Real-world data is messy and chaotic. Unlike the well-curated academic datasets available online, it takes a lot of time to even make a real-world dataset ready for analysis. While the latter comes with challenges, it is also the one that replicates an industrial scenario. Therefore, practicing on such datasets can help you excel in the real world.
Today, we’ll talk about the 5 best publicly available datasets for you to practice your skills on!
If you are into museums like me, you’d love the first one on the list.
The Museum of Modern Art (MoMA) Collection
The Museum of Modern Art Collection includes metadata on all sorts of visual expressions such as painting, architecture, or design.
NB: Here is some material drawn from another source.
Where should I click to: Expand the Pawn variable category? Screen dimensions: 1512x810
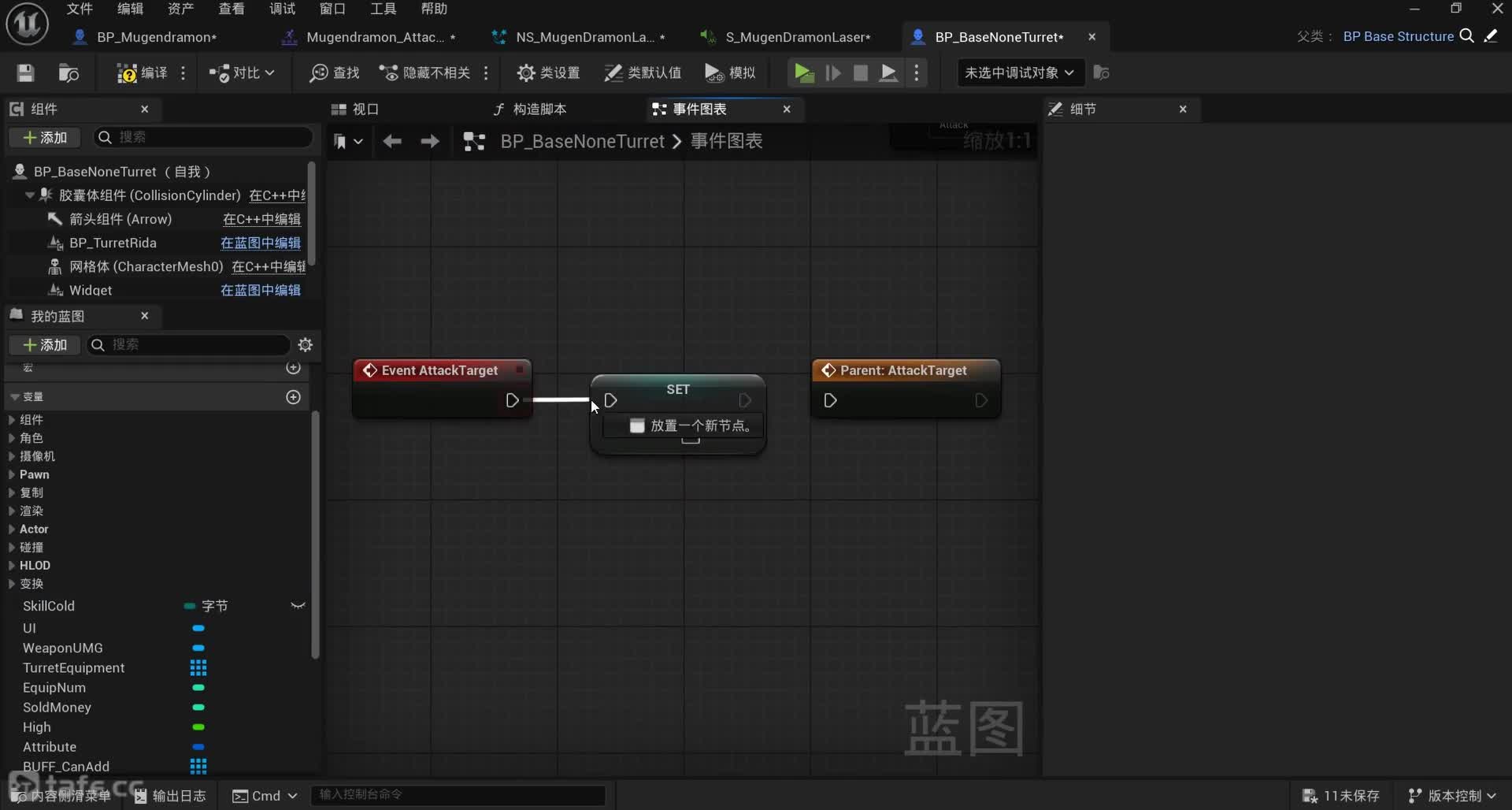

It contains more than 130,000 records and has information on each work including the title, artist, dimensions, etc.
The collection includes two datasets - ‘Artist’ and ‘Artwork’ available in both CSV and JSON formats. The data can either be forked or downloaded directly from the GitHub page. However, the dataset has incomplete information and should only be used for research purposes. That is why it’s the perfect candidate as it resembles a real-world scenario where data is often missing.
To begin with, we can explore the Artists Dataset.
SELECT nationality, COUNT(nationality) as "Number of Artists" FROM artists GROUP BY nationality ORDER BY COUNT(nationality) DESC LIMIT 10
I am grouping the artists by their nationality and limiting the results to the Top 10 countries. By configuring the “Chart” option in the Arctype Environment, we get a vertical Bar Chart that looks like this:
This is a trivial example to get started with the dataset. You can do so much with SQL and Data Visualization with the help of Artcype. For instance, grouping by gender with the help of the “gender” field and time-series analysis of artwork from the “start_date” and “end_date” attributes.
Note that because of its large size, the dataset is versioned using the Git Large File Storage (LFS) extension. To make use of the data, the LFS extension is a prerequisite.
But don’t worry! If you’re looking for a relatively smaller dataset to get started instantly, the next one will make your list.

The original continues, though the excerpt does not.